When you are disabled, especially when you're in school, your whole life can feel about what you can't do. There are so many ways in which you are excluded.
Often, you can't do sports lessons (I had to just sit and watch them for years. That's 3-4 times a week for 1-2 hours each time sitting there watching children running about giggling, having fun. I wasn't allowed to go to the library instead, for example). You can't necessarily go on school trips, or if you do go, you have to watch from the sidelines (on an adventure day one teacher saw me looking on and said 'you can't join in but you might at least smile and pretend you're having fun. Why you have to look so miserable I don't know,' when I was grieving for my health and desperately wanting to join in). Friends who used to like you suddenly find reasons they can't spend time with you (my best friend aged 12 organised a quad biking birthday party and invited everyone but me. I wanted to go just to watch them and eat cake with them afterwards but she said because I couldn't go on a quad bike she didn't think I'd want to go. As a child, that was devastating). Or your friendships break down because you're never there, for example if you're in hospital a lot. And because of hospital appointments/hospital stays you can be constantly behind on my work too, when no teacher has time to help you catch up and your friends thought it a chore to explain anything.

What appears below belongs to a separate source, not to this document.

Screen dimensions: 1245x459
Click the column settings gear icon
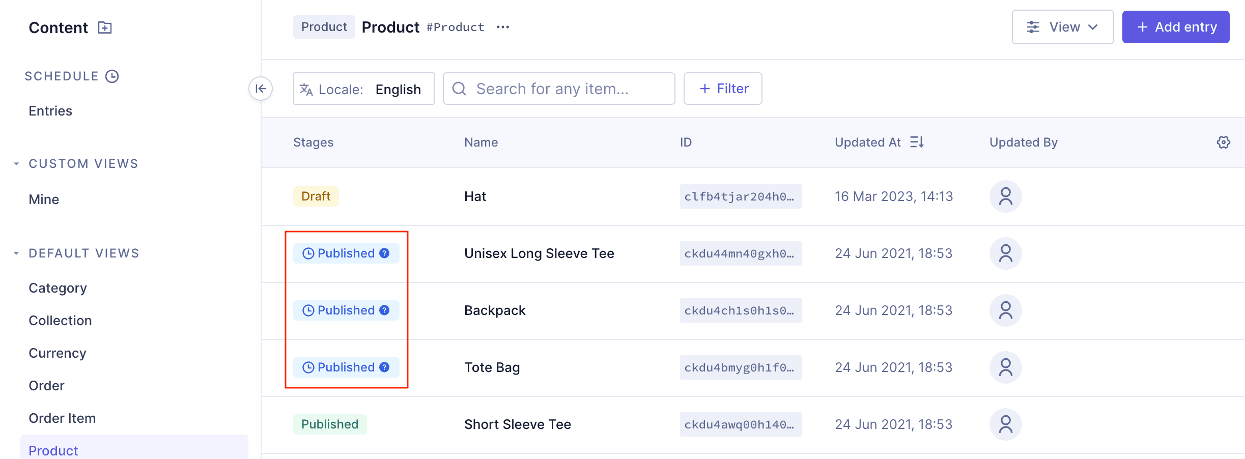pyautogui.click(x=1224, y=142)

So you have all that missing out, all that feeling different from your friends, all the wondering why you have to be different when you just want to be normal, then add to that the pain/fatigue/other difficulties which might come from your disability, and then on top of that you have to sit there and applaud other children being congratulated/rewarded for their attendance. Which as other people have said, is down to luck mostly. If you're healthy you are lucky.
This is why it's discrimination. If your average healthy child doesn't win a maths prize, they might win an English one, they might have the confidence to say 'oh well, I'm good at sports.' They might get a reward for effort. The disabled child is already coming from a position where they miss out all the time, every day sometimes. It was a minor thing in my life to watch other children get attendance certificates when I'd have given my eye teeth to be well and at school every day, but it still fucking hurt. I felt like people were saying that I was weak because I was unwell, and that healthy people were stronger and tougher than me. That message took a lot of time and work to unstick.
Some people have no clue how hard it can be for some disabled people. I appreciate some manage just fine, aren't excluded, don't feel different, etc.